Siak Choon, 85, who has severe dementia, would relive his younger days as a musician in Hong Kong, where he played the piano and trumpet in restaurants and theatres, and accompanied Cantonese singers at concerts.

"In the midst of our conversations, he would abruptly pause and get lost in another world. He will then start humming and moving his hands as though he was conducting a piece of music," said Ms Choo, a final-year student at the Nanyang Academy of Fine Arts.

Gwek Siang, 83, who was diagnosed with dementia last year, told Ms Choo how she used to enjoy sewing and fashioning cushions and pillowcases from her old dresses, before she stopped sewing 20 years ago.

During one of her visits, Ms Choo took out the senior's old sewing machine to let her experience sewing again.

Determined to sew the perfect seam, Gwek Siang unstitched the cloth six times and ran it through the sewing machine until the stitches were straight and tight, said Ms Choo.

After interacting with the seniors - whose real names have been changed to protect their privacy - she chose to preserve their memories and other aspects of dementia in an abstract art installation built with panels of white chiffon fabric.

 
 
 

Supported by Thye Hua Kwan (THK) Moral Charities, the National Youth Council and SG Cares, her art installation, "Piece of Mind", was unveiled at The Plaza in the National Library Building on Thursday (April 18).

Both seniors are beneficiaries of THK Crest, a mental health safety net programme that also serves seniors diagnosed with dementia.

Photos of Gwek Siang sewing and Siak Choon playing the keyboard were printed on the white fabric. Ms Choo also digitally drew a pair of wrinkled hands to pay tribute to Siak Choon's musical past.

"I wanted to focus on his hands because he used them to play the instruments and show his passion. It was his hands that were most important and I felt that this was my representation of him."

To visually depict memory loss, which is a main symptom of dementia, Ms Choo printed layers of words and mahjong tiles that fade away as the art extends to the top of the fabric.

The installation is designed like a maze for viewers to walk into and find the sketches and photos. A number of fabric panels were left blank on purpose by the artist.

The installation will be displayed at The Plaza until April 28. Ms Choo is working with The National Library Board to display the installation at 10 libraries islandwide.

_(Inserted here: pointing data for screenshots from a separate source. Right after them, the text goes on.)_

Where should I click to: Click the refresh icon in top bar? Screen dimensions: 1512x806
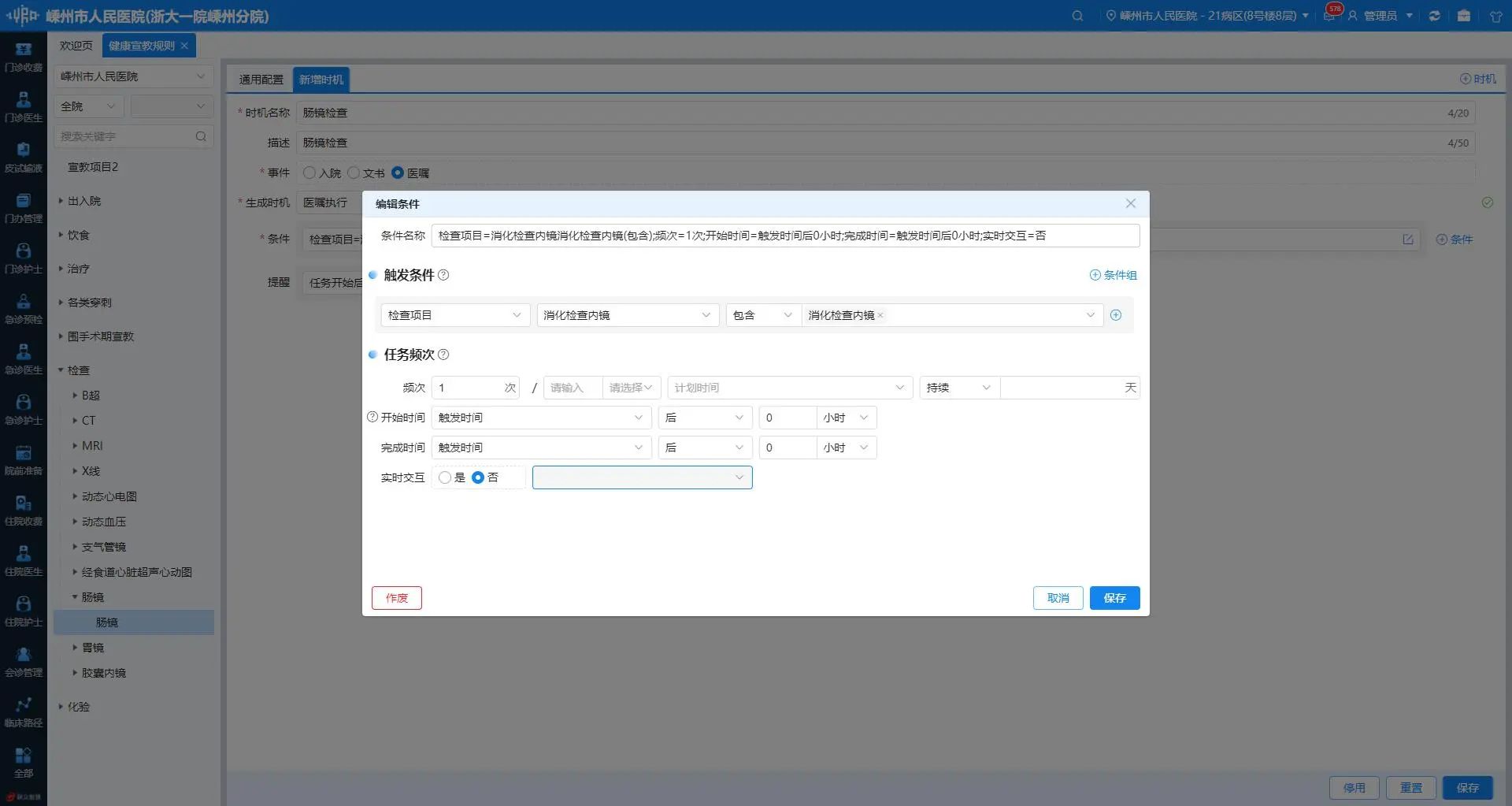pyautogui.click(x=1434, y=16)

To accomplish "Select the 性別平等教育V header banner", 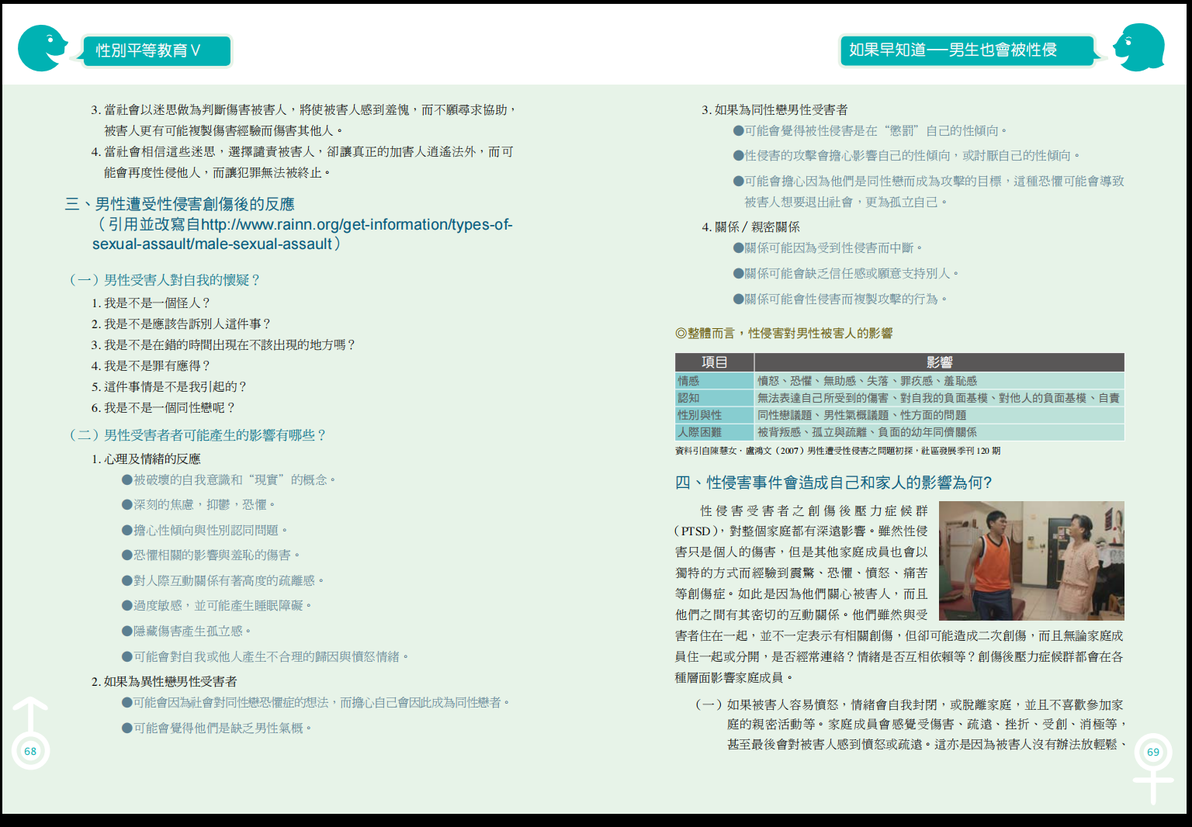I will click(155, 51).
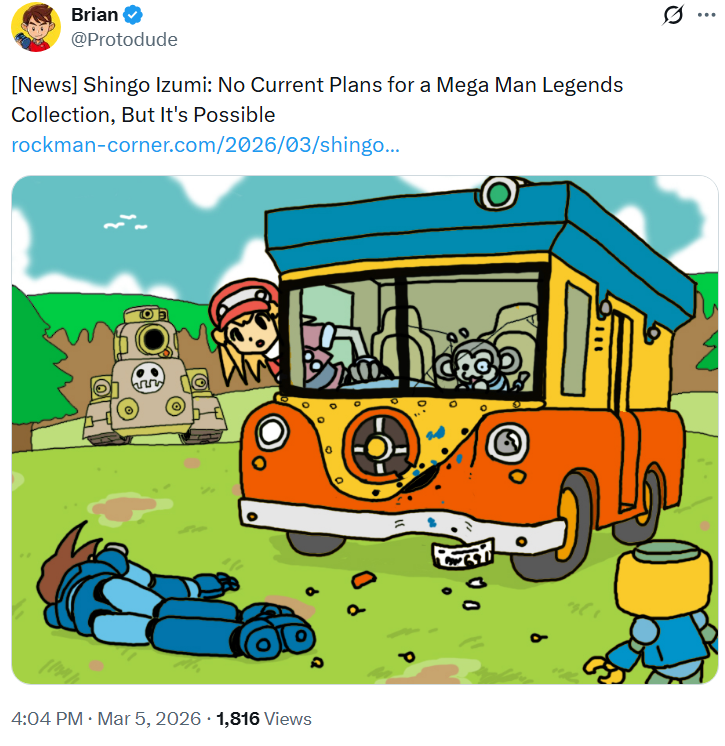This screenshot has width=725, height=746.
Task: Click the monkey inside the van windshield
Action: [x=480, y=364]
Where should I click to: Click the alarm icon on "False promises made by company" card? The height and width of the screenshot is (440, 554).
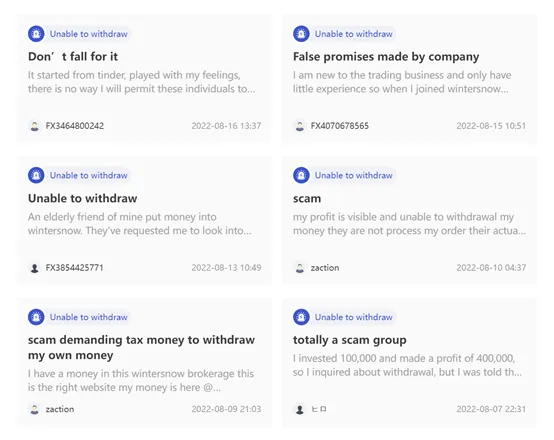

THK is also hoping to showcase the installation at partnering venues which include shopping malls and schools.

Piece of Mind could also feature at the Ministry of Culture, Community and Youth's bicentennial celebration in August.

For Ms Choo, she will remember the intimacy of her conversations with the two seniors.

For instance, Gwek Siang grew comfortable with Ms Choo over the months that she started to reveal her cheeky side. She once showed Ms Choo a photograph of a man from the 1950s and asked her and her grandson to guess who the man was.

After a few wrong guesses, Gwek Siang started to laugh and revealed that the photo was her cross-dressing as a man.

"When she shared that cross-dressing memory, there was so much joy that exuded from her. To see her grandson seeing her old photos for the first time and being surprised by that photo made her laugh harder."

THK CREST @ Beo Crescent's senior centre director Felicia Wong said: "Through the use of the translucent fabric and the fading words and mahjong tiles, it gives a foggy effect, similar to losing one's cognition. At the same time, Jen vividly portrays the seniors' memories through photos of him playing the keyboard and her old pictures.

"To them, those memories are the essence of their identities and how they have lived their younger days."